Face
The Chinese have been heralded by the international press for landing an unmanned probe on the Moon. While it’s a big deal for China, I guess, we landed men there several times including dune buggies for them to cruise around on, fifty years ago. Does that put China fifty or more years behind the USA? Yes, and no. They want to put their own people on the Moon, and they’re working on it. But as with the Russians, they haven’t been able to close the deal. This lunar landing serves to remind us that China still has a space program.
Ultima Thule

Scientists from NASA’s New Horizons mission released the first detailed images of the most distant object ever explored — the Kuiper Belt object nicknamed Ultima Thule. Its remarkable appearance is unlike anything we’ve seen before.
This image taken by the Long-Range Reconnaissance Imager (LORRI) is the most detailed of Ultima Thule returned so far by the New Horizons spacecraft. It was taken at 5:01 Universal Time on January 1, 2019, just 30 minutes before closest approach from a range of 18,000 miles (28,000 kilometers), with an original scale of 730 feet (140 meters) per pixel.
Credit: NASA/Johns Hopkins University Applied Physics Laboratory/Southwest Research Institute
“This flyby is a historic achievement,” said New Horizons Principal Investigator Alan Stern of the Southwest Research Institute in Boulder, Colorado. “Never before has any spacecraft team tracked down such a small body at such high speed so far away in the abyss of space. New Horizons has set a new bar for state-of-the-art spacecraft navigation.”
The new images — taken from as close as 17,000 miles (27,000 kilometers) on approach — revealed Ultima Thule as a “contact binary,” consisting of two connected spheres. End to end, the world measures 19 miles (31 kilometers) in length. The team has dubbed the larger sphere “Ultima” (12 miles/19 kilometers across) and the smaller sphere “Thule” (9 miles/14 kilometers across).
The team says that the two spheres likely joined as early as 99 percent of the way back to the formation of the solar system, colliding no faster than two cars in a fender-bender.

18 COMMENTS

  1. It sounds like we will be getting pictures coming in long after our bodily expiration date. The wonder of what the future holds for our grands and great grands…

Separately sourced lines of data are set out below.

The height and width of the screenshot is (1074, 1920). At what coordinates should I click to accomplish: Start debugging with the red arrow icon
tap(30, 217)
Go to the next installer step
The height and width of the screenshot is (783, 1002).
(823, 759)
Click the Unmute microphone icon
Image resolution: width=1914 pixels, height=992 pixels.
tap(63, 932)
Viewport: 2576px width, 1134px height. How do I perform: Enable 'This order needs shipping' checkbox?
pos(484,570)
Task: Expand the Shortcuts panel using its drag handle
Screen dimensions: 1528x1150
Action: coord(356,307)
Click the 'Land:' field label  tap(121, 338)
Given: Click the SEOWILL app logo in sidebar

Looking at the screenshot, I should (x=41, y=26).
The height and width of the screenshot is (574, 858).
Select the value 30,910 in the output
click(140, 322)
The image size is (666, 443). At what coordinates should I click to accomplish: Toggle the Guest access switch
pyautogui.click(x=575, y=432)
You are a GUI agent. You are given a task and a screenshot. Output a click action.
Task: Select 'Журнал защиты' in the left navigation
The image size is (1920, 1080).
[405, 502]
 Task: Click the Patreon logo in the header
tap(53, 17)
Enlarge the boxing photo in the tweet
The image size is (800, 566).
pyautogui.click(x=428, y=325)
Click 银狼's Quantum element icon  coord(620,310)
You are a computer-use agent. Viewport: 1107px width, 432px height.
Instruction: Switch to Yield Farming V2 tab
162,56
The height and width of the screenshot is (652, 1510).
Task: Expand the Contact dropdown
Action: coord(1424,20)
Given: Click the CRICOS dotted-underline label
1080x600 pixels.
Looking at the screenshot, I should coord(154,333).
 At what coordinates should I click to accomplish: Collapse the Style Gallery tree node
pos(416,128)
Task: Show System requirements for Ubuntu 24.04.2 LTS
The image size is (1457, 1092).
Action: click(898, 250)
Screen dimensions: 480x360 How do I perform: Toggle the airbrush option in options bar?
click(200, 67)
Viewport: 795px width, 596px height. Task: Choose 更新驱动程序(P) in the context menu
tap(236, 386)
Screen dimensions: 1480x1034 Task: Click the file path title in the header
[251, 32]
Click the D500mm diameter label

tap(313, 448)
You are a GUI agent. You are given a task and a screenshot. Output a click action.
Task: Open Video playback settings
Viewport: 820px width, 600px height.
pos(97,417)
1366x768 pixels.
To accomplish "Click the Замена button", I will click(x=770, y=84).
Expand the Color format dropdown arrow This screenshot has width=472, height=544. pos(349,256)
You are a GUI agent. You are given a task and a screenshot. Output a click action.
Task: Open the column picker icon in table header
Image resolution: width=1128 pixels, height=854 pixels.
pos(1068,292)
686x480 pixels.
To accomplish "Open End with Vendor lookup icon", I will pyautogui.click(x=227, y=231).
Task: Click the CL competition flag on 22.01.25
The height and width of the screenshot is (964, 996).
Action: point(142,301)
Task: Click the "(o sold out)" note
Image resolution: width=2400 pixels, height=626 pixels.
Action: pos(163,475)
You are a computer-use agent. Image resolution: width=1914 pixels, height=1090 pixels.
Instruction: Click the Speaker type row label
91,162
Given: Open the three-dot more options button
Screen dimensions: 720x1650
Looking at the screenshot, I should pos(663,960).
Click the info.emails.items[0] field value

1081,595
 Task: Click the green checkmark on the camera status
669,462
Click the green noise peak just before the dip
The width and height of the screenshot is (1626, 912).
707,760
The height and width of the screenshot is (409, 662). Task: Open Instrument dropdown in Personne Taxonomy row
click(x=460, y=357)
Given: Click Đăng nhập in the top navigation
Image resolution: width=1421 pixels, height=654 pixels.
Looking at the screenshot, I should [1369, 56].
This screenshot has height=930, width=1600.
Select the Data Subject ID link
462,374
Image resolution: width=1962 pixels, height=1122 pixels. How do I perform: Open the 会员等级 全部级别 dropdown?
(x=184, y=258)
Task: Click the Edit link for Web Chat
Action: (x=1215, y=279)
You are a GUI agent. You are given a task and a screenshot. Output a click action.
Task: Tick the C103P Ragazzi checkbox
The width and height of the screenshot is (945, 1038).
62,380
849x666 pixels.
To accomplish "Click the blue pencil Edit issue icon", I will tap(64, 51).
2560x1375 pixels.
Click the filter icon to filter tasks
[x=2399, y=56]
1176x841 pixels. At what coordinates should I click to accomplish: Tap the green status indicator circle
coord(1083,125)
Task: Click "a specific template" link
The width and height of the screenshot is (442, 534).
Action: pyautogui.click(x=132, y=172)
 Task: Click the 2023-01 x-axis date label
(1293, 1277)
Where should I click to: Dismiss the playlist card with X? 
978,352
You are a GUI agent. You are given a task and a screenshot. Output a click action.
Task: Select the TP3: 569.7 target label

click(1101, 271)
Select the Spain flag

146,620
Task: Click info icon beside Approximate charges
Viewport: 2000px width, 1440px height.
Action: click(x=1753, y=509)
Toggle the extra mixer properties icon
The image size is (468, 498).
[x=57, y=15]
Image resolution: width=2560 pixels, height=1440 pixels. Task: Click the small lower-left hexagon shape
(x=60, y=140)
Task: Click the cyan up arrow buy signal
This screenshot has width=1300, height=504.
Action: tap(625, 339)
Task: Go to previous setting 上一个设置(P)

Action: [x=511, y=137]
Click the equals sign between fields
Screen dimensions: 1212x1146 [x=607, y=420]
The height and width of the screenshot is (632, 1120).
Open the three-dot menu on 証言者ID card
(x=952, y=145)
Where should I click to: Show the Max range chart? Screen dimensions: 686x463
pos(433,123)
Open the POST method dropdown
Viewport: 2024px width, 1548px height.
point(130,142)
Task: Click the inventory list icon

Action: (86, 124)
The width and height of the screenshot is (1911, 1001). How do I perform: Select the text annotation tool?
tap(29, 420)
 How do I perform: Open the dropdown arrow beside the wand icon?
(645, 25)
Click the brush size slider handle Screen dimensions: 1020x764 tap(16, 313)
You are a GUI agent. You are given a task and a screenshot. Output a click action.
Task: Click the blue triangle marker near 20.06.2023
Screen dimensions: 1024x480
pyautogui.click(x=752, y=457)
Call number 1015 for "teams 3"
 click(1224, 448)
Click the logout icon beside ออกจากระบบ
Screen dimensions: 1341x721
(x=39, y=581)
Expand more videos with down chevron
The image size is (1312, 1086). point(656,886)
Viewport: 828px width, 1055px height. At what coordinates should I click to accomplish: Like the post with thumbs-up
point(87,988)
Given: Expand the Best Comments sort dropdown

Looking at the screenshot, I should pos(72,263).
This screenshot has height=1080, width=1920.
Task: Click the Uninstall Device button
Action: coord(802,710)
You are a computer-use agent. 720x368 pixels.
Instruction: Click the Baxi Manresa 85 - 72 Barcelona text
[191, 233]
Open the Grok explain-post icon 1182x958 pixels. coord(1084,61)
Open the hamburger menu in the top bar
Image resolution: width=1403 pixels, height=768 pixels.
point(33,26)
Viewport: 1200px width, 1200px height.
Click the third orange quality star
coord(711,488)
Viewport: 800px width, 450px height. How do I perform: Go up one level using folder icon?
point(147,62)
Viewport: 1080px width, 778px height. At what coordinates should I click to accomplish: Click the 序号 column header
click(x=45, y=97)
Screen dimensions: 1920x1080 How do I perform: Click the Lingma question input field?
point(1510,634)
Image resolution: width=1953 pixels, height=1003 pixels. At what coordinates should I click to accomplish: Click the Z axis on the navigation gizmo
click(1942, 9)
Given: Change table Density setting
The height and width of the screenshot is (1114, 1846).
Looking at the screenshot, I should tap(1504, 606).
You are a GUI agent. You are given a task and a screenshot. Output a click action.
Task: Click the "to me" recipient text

  2. Their future is in their hands. I think that we've helped them as much as we've been able. Clearly, we will guide them as well as we can with the time remaining to us, but they will rise to the occasion or they won't.

  3. All very interesting.
    Hubby said he read that about the Chinese. It landed on the dark side of the moon?
    Do we get signals from the dark side now? We did not when the astronauts were going.
    Ultima Thule sounds like a computer game.

  4. There is no Dark Side of the Moon. It's a metaphor used in the Pink Floyd song. There is a FAR side of the moon and it always faces away from Earth. It gets as much light as the face we see.

  5. It gives the Chinese "face" for dropping their probe on the far side. That's the value. Bragging rights. The Chinese don't like to use the term 'dick measuring contest' because… it's a family blog. I don't think that Kim Jong Un and Dennis Rodman are equal.

  6. Ultima Thule looks a bit like two pieces of pita bread, cooked together, in the photo. If there was humus orbiting, that would seal the deal.

    If there was an image that could be construed to look a bit like Jesus on a tortilla ( roadsideamerica.com/story/10166) – you could convince me that it actually IS a space tortilla. Possibly a quesadilla, given that the Moon was one said to be made of cheese.

  7. Thank you both. I always thought there was a dark side, haha. And not because of the song. Just when the astronauts circled the moon, communication went out.
    Thanks for the information!

  8. My new conspiracy theory is that Ultima Thule is hollow, and there are frozen giant insectoid aliens there, just waiting to thaw out and swarm toward Earth in their insectoid attack craft.